Guess what Isaac has been up do lately? He shakes his head no! And when he sees us do it he does it, too. This is awesome! He is playing a game, he is doing what we do, he is physically doing it, his mental power is workin', it's cool:) Can you tell I'm excited? He has also been getting up on all fours from his tummy regularly, sitting up from his laying on his back, and he has even got into sitting position from all fours.

Fragile X Carrier-just puttin' this out there

I like to tell people that Fragile X Carriers are just normal people. Well, I don't know what normal is. All I know is that I am lucky to have Jeremy because he loves me no matter what. I don't think he knew what was coming when I told him almost four years ago that I was a carrier.

There is good and bad about his fact. Many people have genetic issues and issues of all kinds. Knowing that I am a carrier provides me with knowledge and, therefore, power. I know what kinds of things I can expect. With my sister leading the way and we being similar, I know even more. BUT, this also means that I have to admit that there are issues with being a carrier.

There is a study being done that those with FXS who have seizures have mothers that have thyroid problems. Well, I don't know if those things have been seizures, but I still want to have Isaac tested. For this and other reason I got my thyroid tested and I am hypo thyroid. Luckily it isn't too bad BUT I do have to take something to stabilize things. Hopefully this will help me feel better. Ya know, less angry, depressed, anxious, blah blah.

I deal with a lot of anxiety but I have been able to overcome a lot over the years before I realized this. That is another can of worms, or beans, or whatever you wanna call it. But hopefully no one will judge me or think of me different. I'm still me just like Isaac is still my son:)

There are many other related things that I have no idea about. I'm just taking things one day at a time and, like Isaac, I don't want Fragile X to define me. I still have power over my body. I still pray for help to overcome weaknesses, I still feel the Lord helping me overcome things, etc. etc. There is a balance in all things.
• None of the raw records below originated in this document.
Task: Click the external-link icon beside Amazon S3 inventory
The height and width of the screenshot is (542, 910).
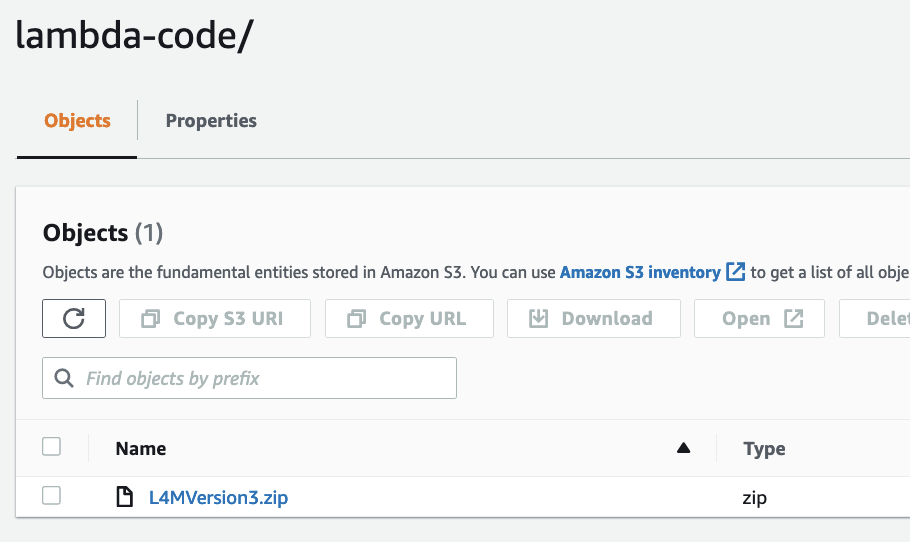Action: coord(736,272)
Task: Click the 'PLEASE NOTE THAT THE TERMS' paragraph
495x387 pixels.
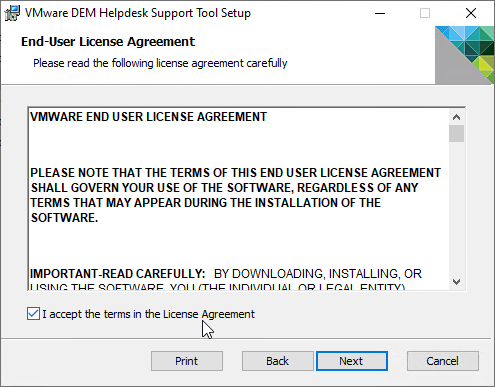Action: point(235,195)
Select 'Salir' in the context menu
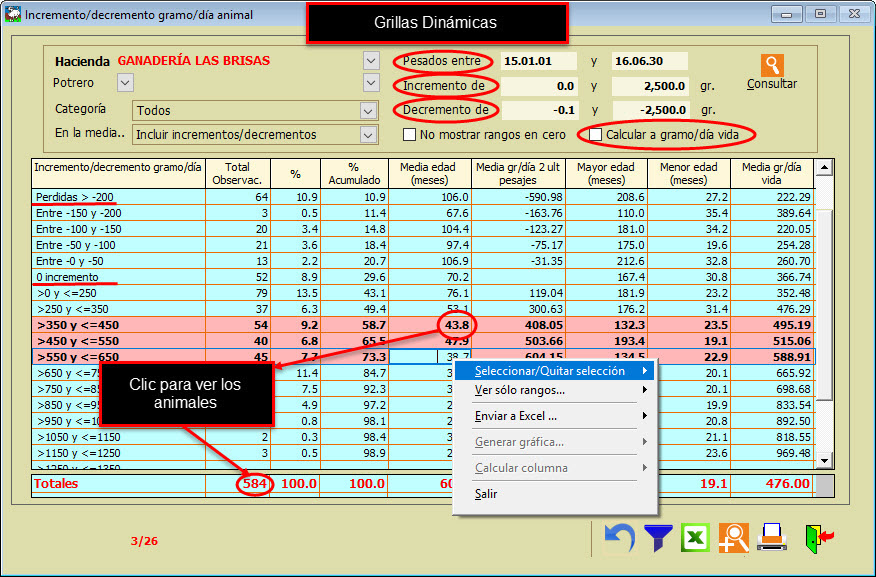The height and width of the screenshot is (577, 876). pyautogui.click(x=486, y=494)
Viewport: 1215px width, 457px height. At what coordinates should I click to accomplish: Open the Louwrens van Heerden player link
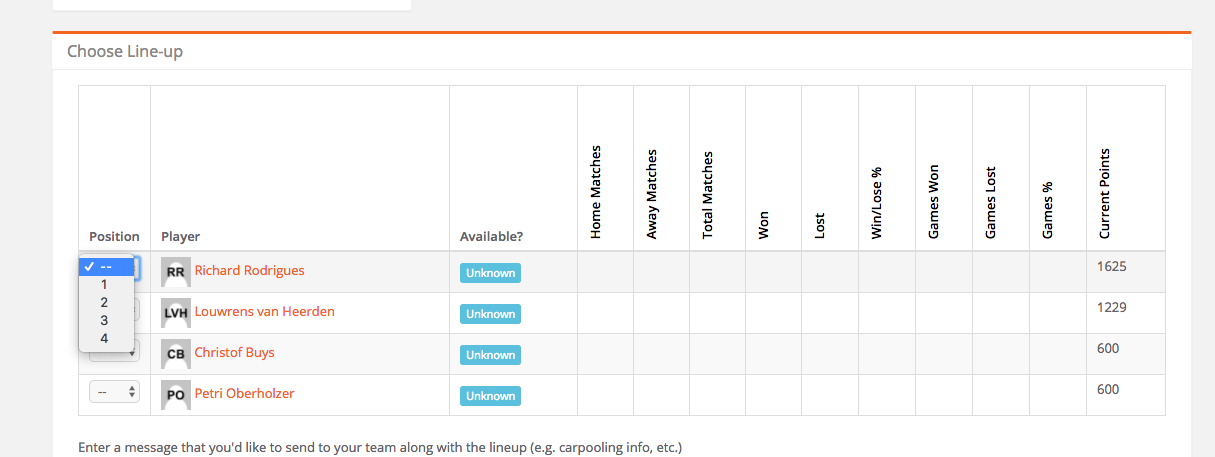click(264, 312)
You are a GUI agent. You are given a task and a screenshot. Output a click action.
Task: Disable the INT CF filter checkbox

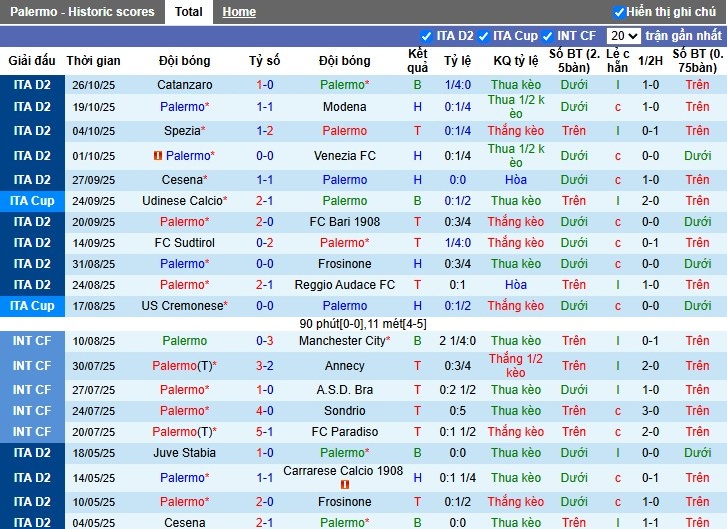click(x=547, y=36)
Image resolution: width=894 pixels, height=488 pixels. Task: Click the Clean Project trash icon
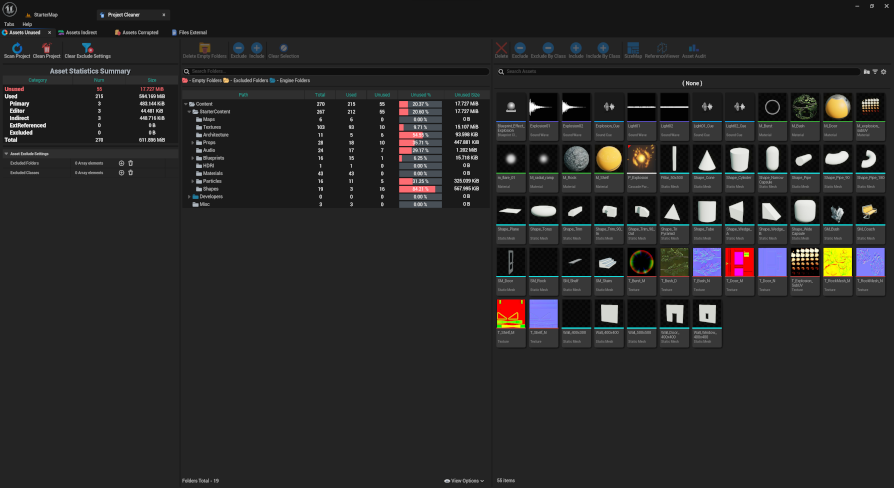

By the way, yesterday was Fragile X Awareness Day! Ha, at least for everyone else. Every day is Fragile X Awareness Day around here;)

Getting Some Help

My sister, Rachael gets a lot of help from her ward and suggested that I do the same. It felt kind of weird at first. After all, she has three older kids with FXS and I only have my one 8 month old. BUT, I was getting a bit overwhelmed trying to do everything I should with Isaac. Long story short I have about eight young women on board to help me out. One of them comes almost every Monday and Friday for a half hour. Others come whenever.
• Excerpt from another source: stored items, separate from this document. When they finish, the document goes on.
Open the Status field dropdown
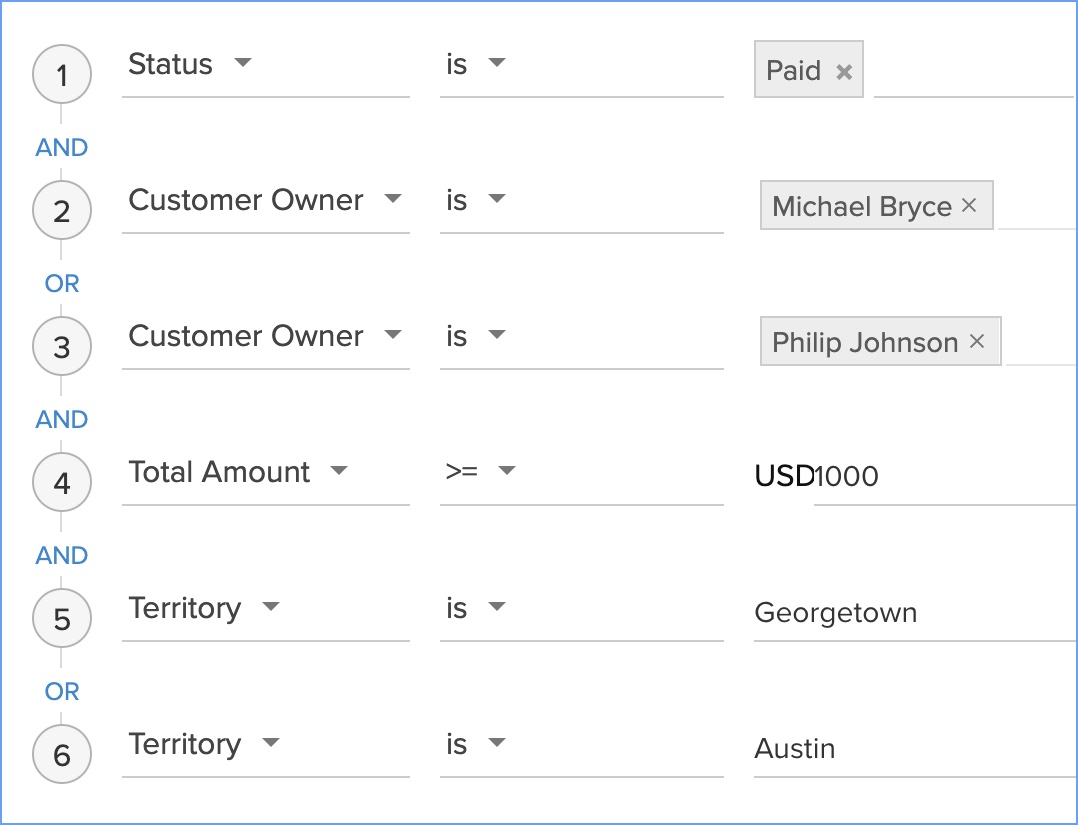click(242, 64)
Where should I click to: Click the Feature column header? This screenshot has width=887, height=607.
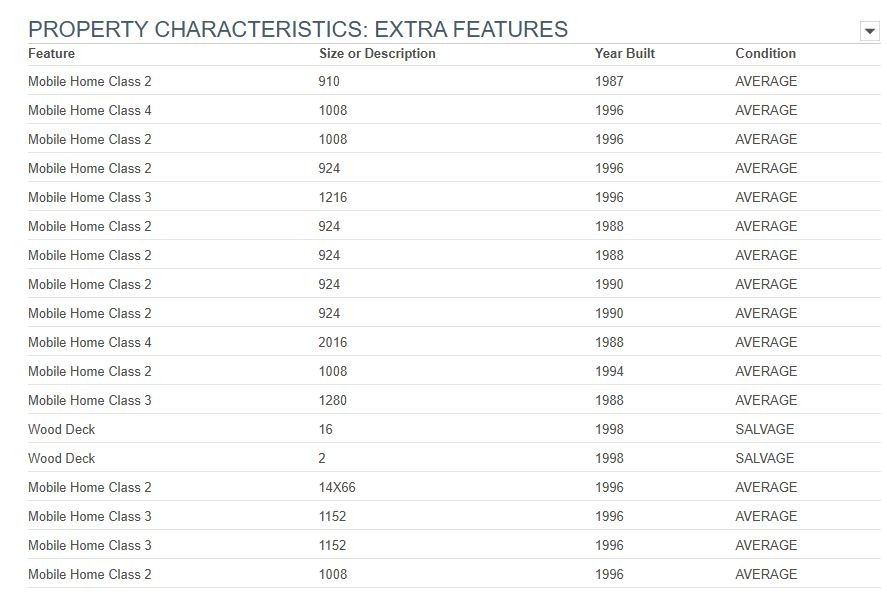click(x=51, y=53)

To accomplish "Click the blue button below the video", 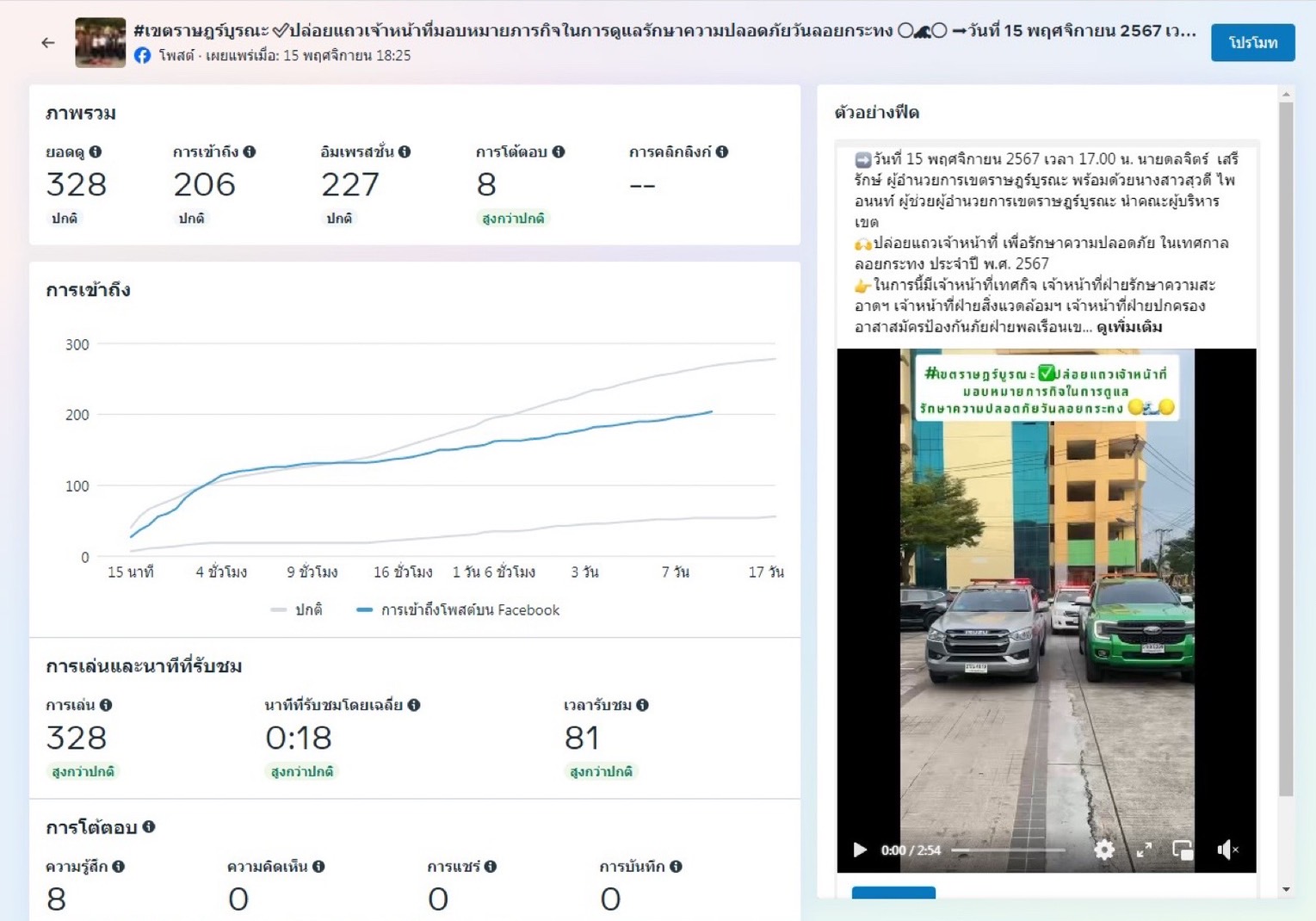I will [893, 893].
I put together a movie and sent out a calendar sign up sheet. They sign up for a time, watch the movie, and come help. It's been good and allows me to do other needed things while resting assured that my child is getting help and attention. Amelia just plays along in her room so that's nice.
We are kind of at a stand still right now, though, because Isaac sleeps at ten and again at one until about four. It's hard to coordinate times. It is also sometimes hard to have the YW do the physical therapy with them. However, it has been a good experience.
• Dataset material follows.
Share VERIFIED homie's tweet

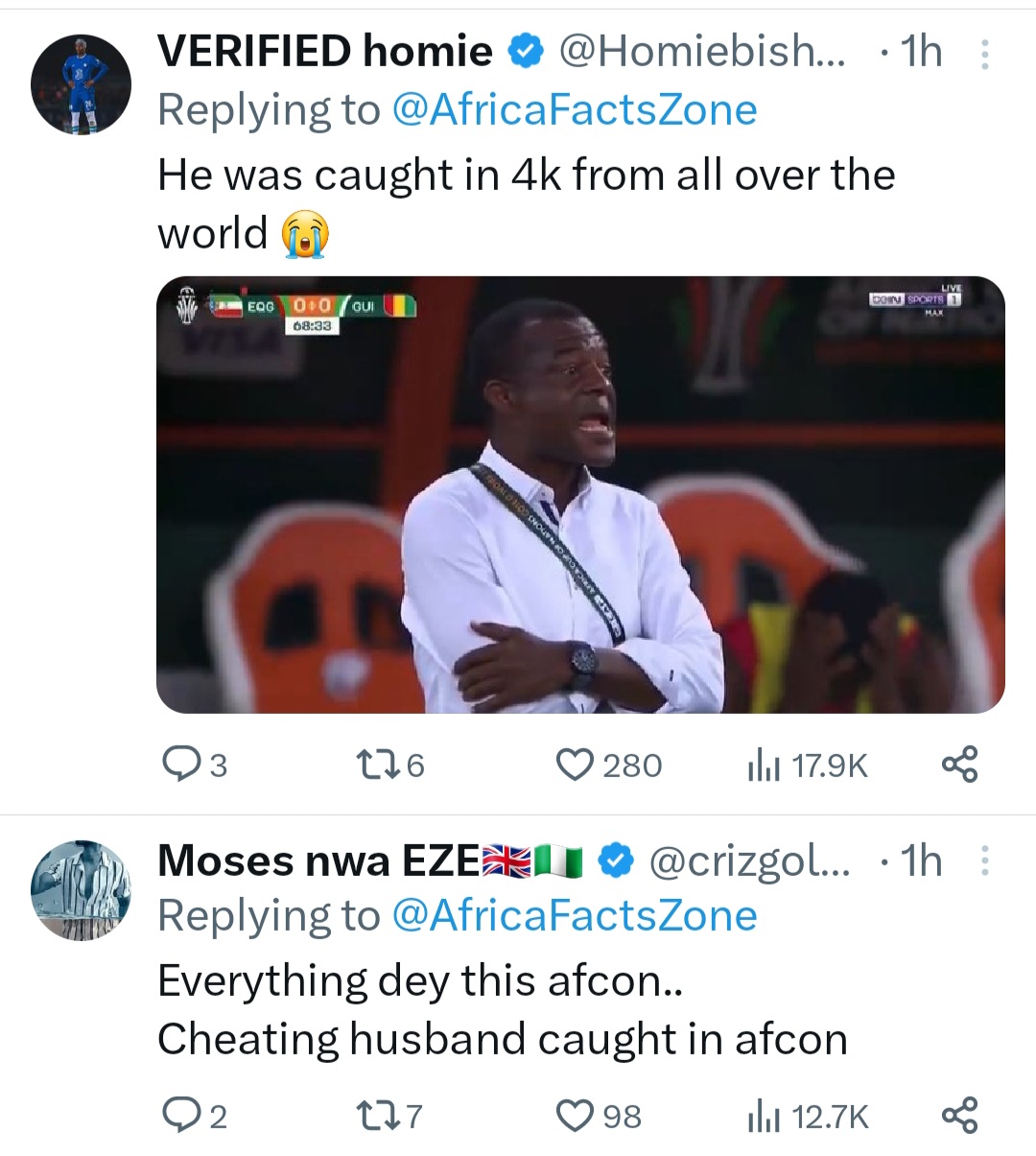(959, 765)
It has been a learning experience as well. I don't know what I'm doing and have made mistakes that I'm sure the parents weren't happy about (like not being there when a girl had scheduled to be at my house!). All in all I think it will help me and Isaac and my family, especially for the future.

Isaac is doing well. We will be working on crawling next month and his physical therapist is very pleased. EI is now working more with cognitive development. We are working with pre-communication, games, acknowledgement, and more. I am so proud of my little buddy!

Also, I just got new visiting teachers. I guess for the first time in my life I need the stalwart ones (ya know, the ones that come every month, pray with you, etc :) Usually I'm okay and no one worries about me. I rarely get visit taught. So this is new ha ha I like it. They will watch Millie when people come to work with Isaac. They may also help with his therapy as well.

SUCCESS!

This is Isaac in his Sunday best...sportin' the shoes.

I just have to share some happy things!

These are some of the things Isaac is doing now:
* Turning a board book page. Love it!
* Rolling around like crazy, both ways with no stiffening
* He can sit straight up when you hold his legs down. So funny!
* He will often walk with you when you hold his hands and sometimes it isn't stiff:)
* He says "ya-ya" and I've heard a few "da-das" as well. He even makes "razz" sounds once in a while. This makes me extra happy because I'm more worried about his mental developmen.
* The EI (Early Intervention) specialist said the pincer grasp comes later. (so he isn't behind!) He is doing the radial digital grasp right now. This is better than fisting things, but not quite a pincer. 
* Still a very social little guy
* He rolls to his side and props up on his elbow. With a little help he pushes off and sits up.
* He is getting better at being on all fours, pushing off, etc. A work in progess, but progress non the less!